Still on Kruse Way, my next left-hand turn was to merge onto I5, and FSD waited until the light turned green, but then totally missed the on-ramp metering lights and blew right through a red light.

metering light failure
Ignored on-ramp metering lights

How about freeway driving? Well, I was on I5 one day in the number one lane, while a semi tractor-trailer was to the right of me. The FSD started to signal a right lane change to go behind the semi, however there was a truck that was tailgating the semi, so I had to take over manually and wait for the truck to safely pass before making a lane change.
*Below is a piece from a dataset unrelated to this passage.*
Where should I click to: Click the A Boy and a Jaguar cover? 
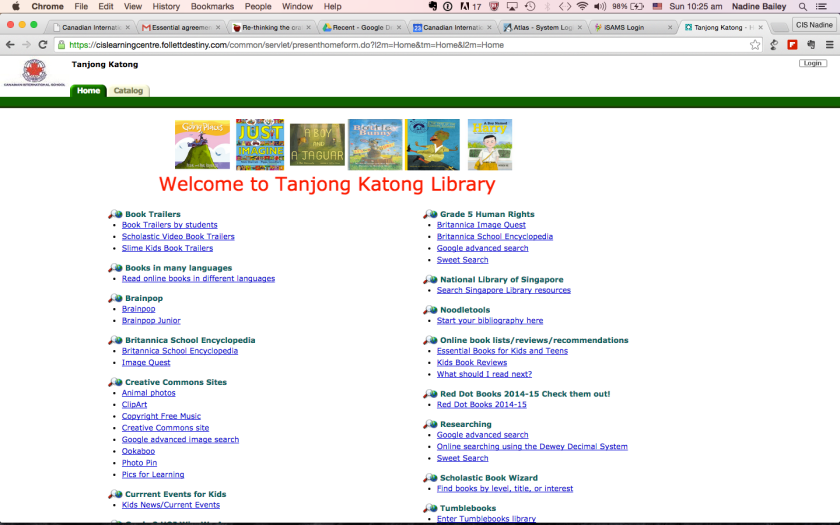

In Oregon we also have drizzle, and even under conditions of just 0.01 inches per hour the FSD would warn:

  • Full Self-Driving may be degraded, Poor weather detected

Summary

I love my Tesla Model 3, however on every single trip that used FSD I had to manually intervene to save my car from crashing or making an illegal move. Using FSD was not serene or comforting, rather it was very disconcerting that any car maker would be offering such a half-baked driving feature to the public and have the audacity to actually charge money for it. I wouldn’t use FSD even if Tesla paid me $99.00/month, because I value my personal safety over a technology that is not even level 3 of the Society of Automotive Engineers (SAE). Elon Musk has simply over-promised and under-delivered on full self driving, be cautious. The road to level 5 of full autonomy will likely take many years to achieve for Tesla, or any other car company.